### 所给文本
↓↓↓

Pod调度
默认情况,Pod运行在Node节点上,由Scheduler组件采用算法计算出来,这个过程不受人为控制
K8S提供四大类调度方式:
-
自动调度
-
定向调度:NodeName,NodeSelector
-
亲和性调度:NodeAffinity、PodAffinity、PodAntiAffinity
-
污点(容忍)调度:Taints、Toleration
定向调度
官方文档:https://kubernetes.io/zh-cn/docs/concepts/scheduling-eviction/assign-pod-node/
利用Pod上nodeName或nodeSelector,以此方式进行强制调度,即使Node不存在也会调度
NodeName
查看节点
[root@master ~]# kubectl get nodes
NAME STATUS ROLES AGE VERSION
master Ready master 3d10h v1.17.4
node1 Ready <none> 3d10h v1.17.4
node2 Ready <none> 3d10h v1.17.4
创建pod-nodename.yaml文件
apiVersion: v1
kind: Pod
metadata:
name: pod-nodename
namespace: dev
spec:
containers:
- name: nginx
image: nginx:1.17.1
nodeName: node1 # 指定调度到node1节点上
#创建名称空间
[root@master ~]# kubectl create ns dev
namespace/dev created
[root@master ~]# vim pod-nodename.yaml
[root@master ~]# kubectl create -f pod-nodename.yaml
pod/pod-nodename created
#发现在node1
[root@master ~]# kubectl get pod pod-nodename -n dev -o wide
NAME READY STATUS RESTARTS AGE IP NODE NOMINATED NODE READINESS GATES
pod-nodename 1/1 Running 0 31s 10.244.1.16 node1 <none> <none>
#删除pod
[root@master ~]# kubectl delete -f pod-nodename.yaml
pod "pod-nodename" deleted
[root@master ~]# vim pod-nodename.yaml
#修改nodename为一个不存在的node3
[root@master ~]# cat pod-nodename.yaml
apiVersion: v1
kind: Pod
metadata:
name: pod-nodename
namespace: dev
spec:
containers:
- name: nginx
image: nginx:1.17.1
nodeName: node3 # 指定调度到node3节点上
[root@master ~]# kubectl create -f pod-nodename.yaml
pod/pod-nodename created
#查看信息 发现一直在pending状态 运行不起来 强制调度在一个不存在node3上
[root@master ~]# kubectl get pod pod-nodename -n dev -o wide
NAME READY STATUS RESTARTS AGE IP NODE NOMINATED NODE READINESS GATES
pod-nodename 0/1 Pending 0 5s <none> node3 <none> <none>
NodeSelector
nodeSelector
是节点选择约束的最简单推荐形式。你可以将 nodeSelector
字段添加到 Pod 的规约中设置你希望目标节点所具有的节点标签。 Kubernetes 只会将 Pod 调度到拥有你所指定的每个标签的节点上(此调度也是强制调度)。

↑↑↑

### 练习
从关于Pod调度的文本最后一句之后开始续写。 以下记录与上面的文本内容无关。

### 给定记录
↓↓↓

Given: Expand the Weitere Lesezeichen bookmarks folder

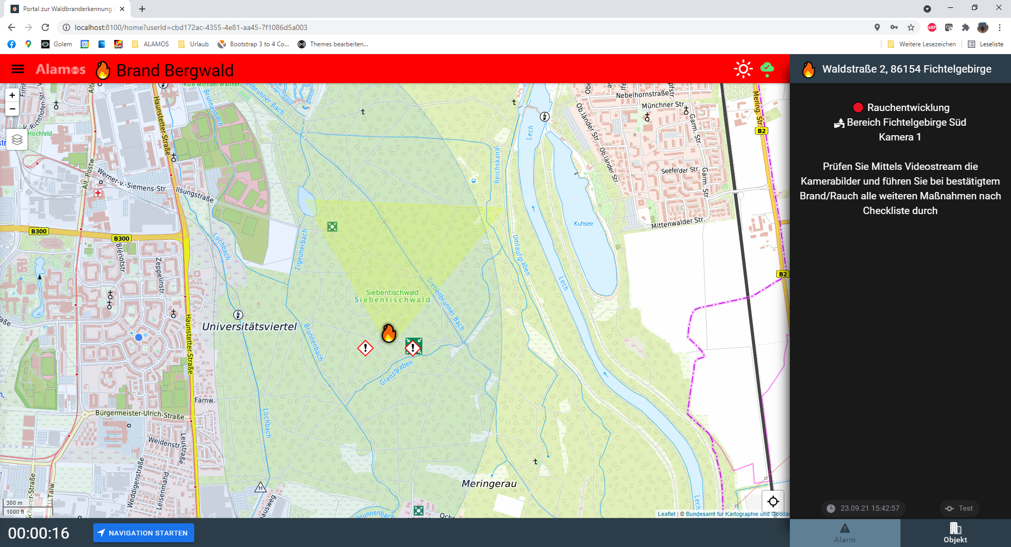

↑↑↑
↓↓↓

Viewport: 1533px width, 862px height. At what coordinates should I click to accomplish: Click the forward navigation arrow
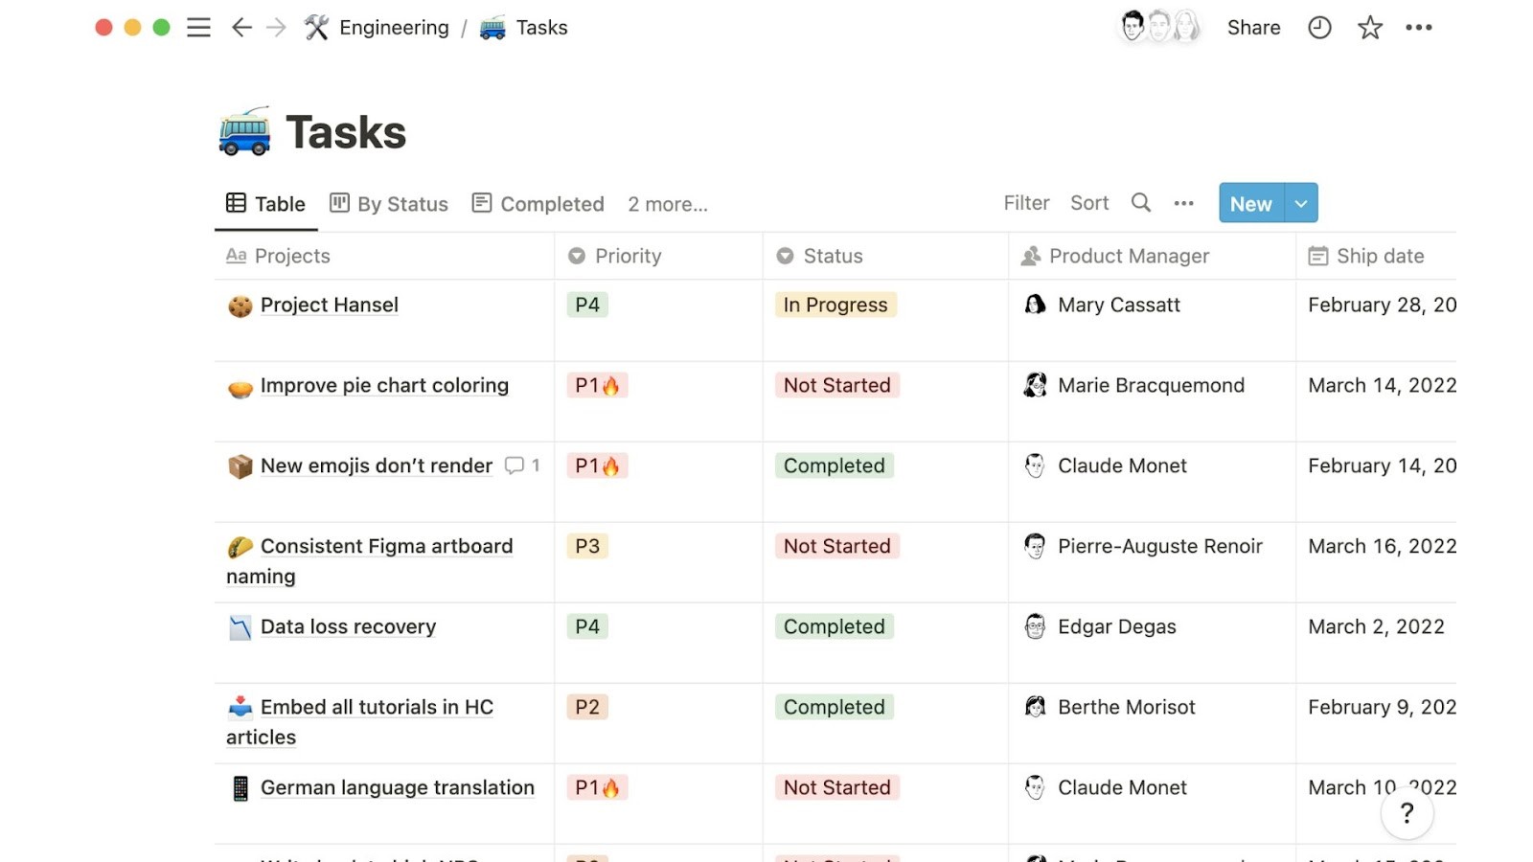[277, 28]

↑↑↑
↓↓↓

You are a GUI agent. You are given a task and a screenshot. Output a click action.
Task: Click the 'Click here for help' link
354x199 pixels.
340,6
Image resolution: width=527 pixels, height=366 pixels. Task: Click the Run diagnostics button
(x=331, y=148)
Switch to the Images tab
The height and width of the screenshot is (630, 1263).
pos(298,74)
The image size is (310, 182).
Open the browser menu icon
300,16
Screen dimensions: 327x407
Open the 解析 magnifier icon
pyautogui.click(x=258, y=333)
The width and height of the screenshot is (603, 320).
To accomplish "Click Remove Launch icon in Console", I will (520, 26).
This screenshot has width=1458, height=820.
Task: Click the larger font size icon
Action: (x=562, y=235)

↑↑↑

### 解答
分别向node节点添加标签
[root@master mine]# kubectl label nodes node1 nodeenv=pro
node/node1 labeled
[root@master mine]# kubectl label nodes node2 nodeenv=test
node/node2 labeled
创建pod-nodeselector.yaml文件
apiVersion: v1
kind: Pod
metadata:
name: pod-nodeselector
namespace: dev
spec:
containers:
- name: nginx
image: nginx:1.17.1
nodeSelector:
nodeenv: pro # 指定调度到具有nodeenv=pro标签的节点上
[root@master mine]# vim pod-nodeselector.yaml
[root@master mine]# kubectl create -f pod-nodeselector.yaml
pod/pod-nodeselector created
#发现pod被调度在node1上
[root@master mine]# kubectl get pod pod-nodeselector -n dev -o wide
NAME READY STATUS RESTARTS AGE IP NODE NOMINATED NODE READINESS GATES
pod-nodeselector 1/1 Running 0 35s 10.244.1.17 node1 <none> <none>
#删除Pod修改yaml文件
[root@master mine]# kubectl delete -f pod-nodeselector.yaml
pod "pod-nodeselector" deleted
[root@master mine]# vim pod-nodeselector.yaml
[root@master mine]# cat pod-nodeselector.yaml
apiVersion: v1
kind: Pod
metadata:
name: pod-nodeselector
namespace: dev
spec:
containers:
- name: nginx
image: nginx:1.17.1
nodeSelector:
nodeenv: test # 指定调度到具有nodeenv=test标签的节点上
[root@master mine]# kubectl create -f pod-nodeselector.yaml
pod/pod-nodeselector created
#现在已经调度到标签为node2的节点上了
[root@master mine]# kubectl get pod pod-nodeselector -n dev -o wide
NAME READY STATUS RESTARTS AGE IP NODE NOMINATED NODE READINESS GATES
pod-nodeselector 1/1 Running 0 9s 10.244.2.12 node2 <none> <none>
亲和性调度
官方文档:https://kubernetes.io/zh-cn/docs/tasks/configure-pod-container/assign-pods-nodes-using-node-affinity/
基于NodeSelector基础上进行拓展,实现优选选择满足条件的NodeSelector进行调度,如果没有,也可以调度到不满足条件的节点上,使调度更加灵活。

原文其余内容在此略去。